君をひたすら傷つけて
他の人と一緒に居る時に『お兄ちゃん』と言わないように気を付けていたのに、つい『お兄ちゃん』と言ってしまっていた。篠崎さんの言うとおり、私の帰国は来週の半ばで週末は…義哉に会いに行くために空けている。

「ありがとうございます」
「え?」

 私の言葉に篠崎さんは驚いた顔をした。私がお礼を言ったのはこの人がお兄ちゃんの傍に居る限り、お兄ちゃんは幸せで居られると思ったからだった。私の傍にリズやアルベールがいるようにお兄ちゃんの傍に篠崎さんがいてくれて嬉しかった。

 お兄ちゃんはきっと寂しくない。それを知ることが出来ただけでも、今日、篠崎さんと買い物に出掛けた甲斐があった。

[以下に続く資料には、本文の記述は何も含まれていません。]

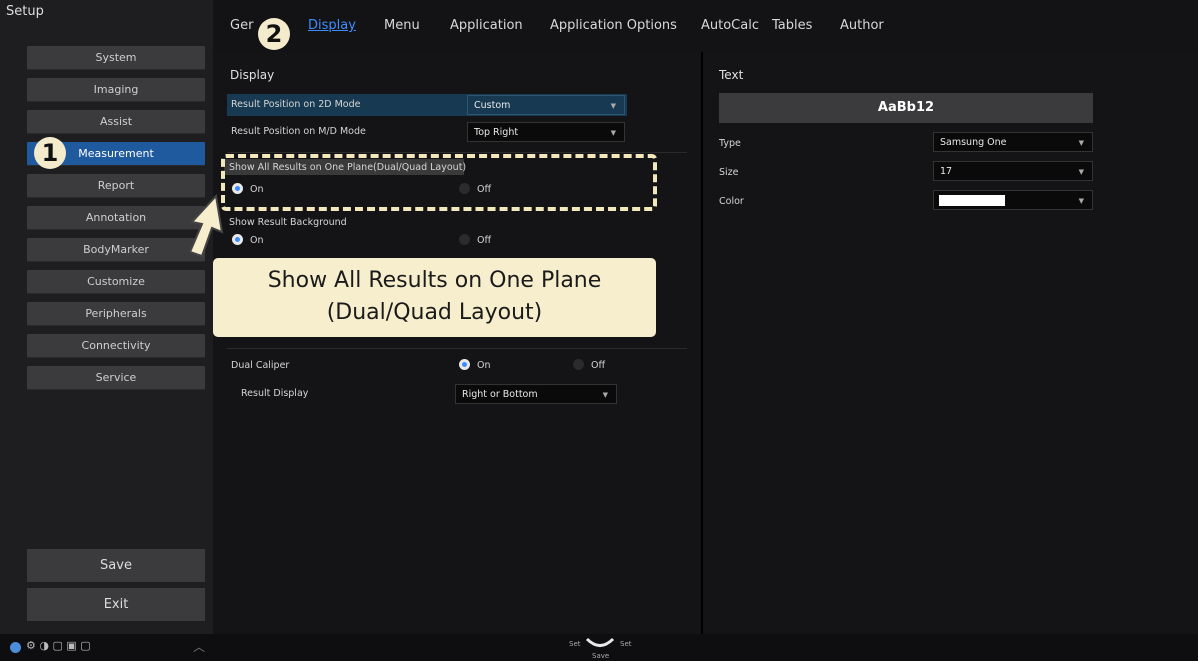  I want to click on callout-line-2: (Dual/Quad Layout), so click(434, 312).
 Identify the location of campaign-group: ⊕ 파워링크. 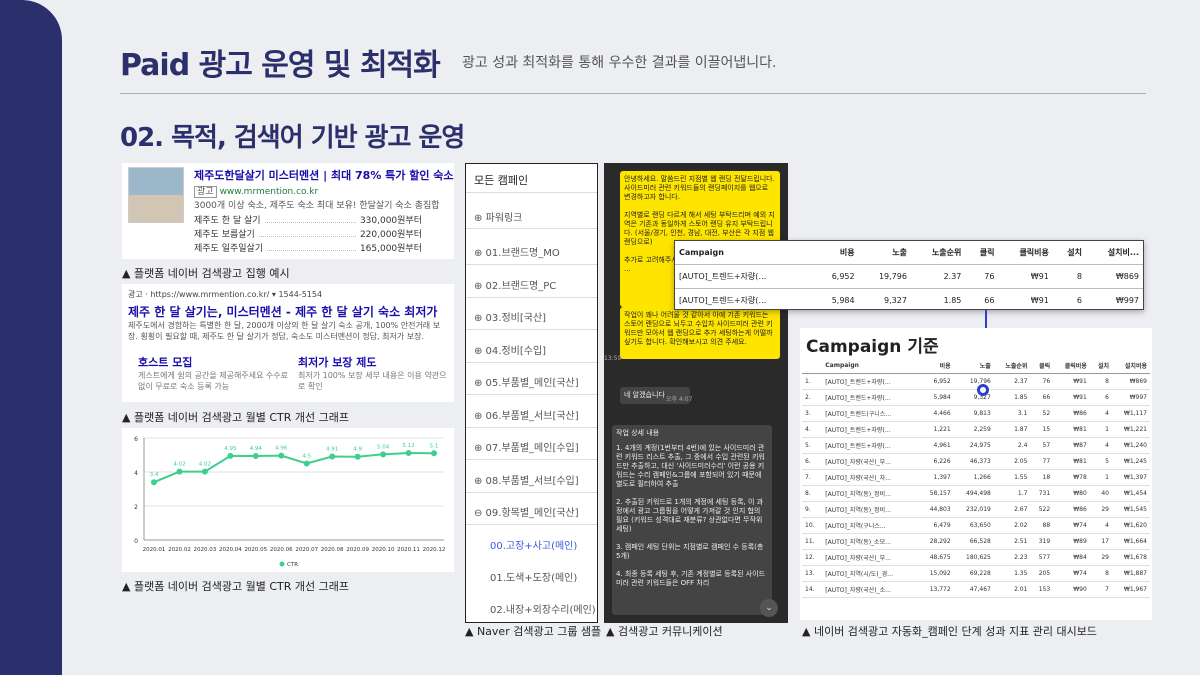
(498, 216).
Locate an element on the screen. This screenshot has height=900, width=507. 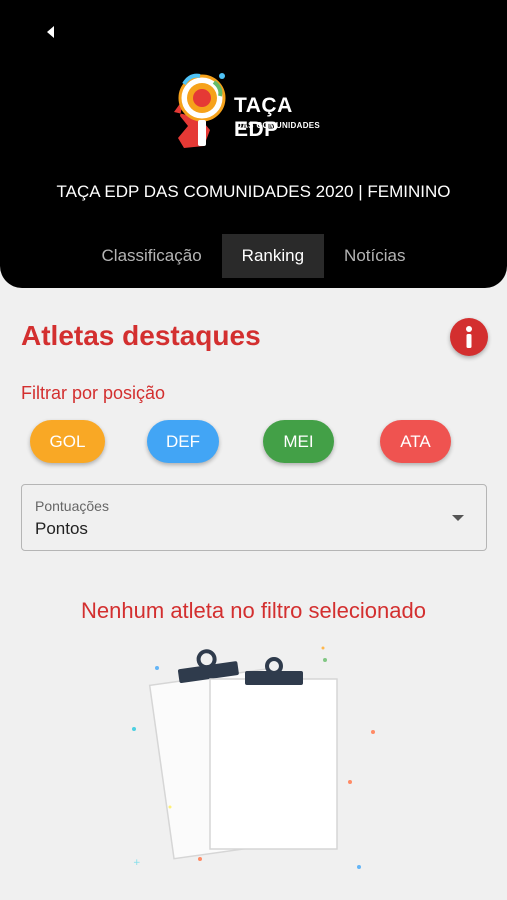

「お礼を言われることは何も言ってないと思うけど…。さ、休暇のことは置いといて、決めようか」

 長い間考えて決めたのは普段に着れる様なシャツと仕事で使えるネクタイ。単純だけど、普段使って貰えるものがいいと思った。

「あの半分出します」
「うん。分かった。じゃ、半分」

 シャツとネクタイで五万円を超えていた。私は二万五千円を自分の財布から取り出して篠崎さんの方に差し出すと篠崎さんは五千円札だけをスルリと抜き取った。

「じゃ、遠慮なく貰うね」
「それじゃ足りないです」

 でも、篠崎さんはニッコリと笑って首を振り、その五千円を財布の中に入れるとカードを取り出して支払いをしてしまった。

「私からもプレゼントですから」

「だから、半分は出してもらったよ。でも、雅さんはスタイリストでしょ。残りは今日の仕事のギャラだよ。足りないかもしれないけどお友達価格で。」